高慢であると噂されている光生会の医師をいとも簡単に従えて嫌味を言う司にスタッフは更に恐縮してしまった。

 本番が始まり、並木と司がステージに立つ。

ピアノのソロから始まり、それに合わせてドラム・ギター・ベースが入る。並木の歌声と共にスタジオは温かい空気に包まれた。唄いこなしていない事を感じさせないようにピアノの音色が空気を優しく包んでいた。

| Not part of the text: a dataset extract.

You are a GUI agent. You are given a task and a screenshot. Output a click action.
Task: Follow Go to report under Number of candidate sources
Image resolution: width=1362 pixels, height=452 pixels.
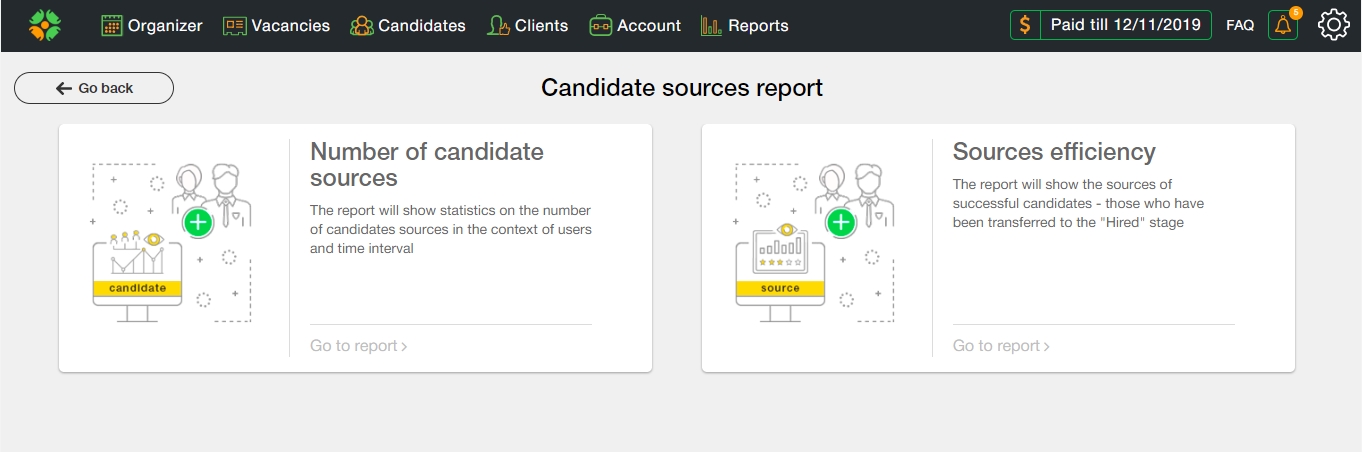[358, 346]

この音色を出さなくてはいけない為、司は何としてでも痛みを感じないようにしなければならなかった。

 急所を外した事など決してなかった。

 そこまでおろかではなかった。

演奏が終わると一瞬静寂に包まれたが、直後歓喜の拍手が沸き起こる。司も満足だった。

 

 テレビを見ていた紀伊也も思わず微笑んだ。

いい音色だ。これではどんな歌手も上手く見える。


「司さんって、素敵ね」

隣に座って見ていたゆかりが、うっとりした表情で言った。

「ああ・・・ 」

秀也は複雑な気持ちで聴いていた。

 -司のヤツ・・・、いつの間にこんな弾き方するようになったんだ。


 CMに入り、ピアノを離れてセットの観覧席へ戻るとホッと一息ついた。

 -やっぱり慣れないと大変だな・・・。もう少し唄ってくれないとキツイ・・・。

思わず下を向いて苦笑してしまった。

その時、ガクンっと一瞬司の中で落ちるような感覚になり、急に眠気が司を襲った。

 え? ・・・ 頭を左右に振る。

隣に座っていた並木が司の異変に気が付いた。腕と足を組んで必死に何かに耐えているようだ。

「司、どうかした?大丈夫?」

小声で訊くがその声は司には届かない。

並木も痛み止めを打ってもらってはいるが、出番が終わり少し安心したのか、眠気が並木にも襲い掛かっていた。

10分程の待ち時間がとても長く感じた。

 放送が終了し、並木はふらふらと立ち上がるとマネージャーにかかえられながら楽屋に戻る。

司もチャーリーと雅に付き添われながら、必死に眠気と闘いながら廊下の壁を伝って歩いた。

楽屋に入り扉が閉じられ、ソファが目につくと崩れるように倒れてしまった。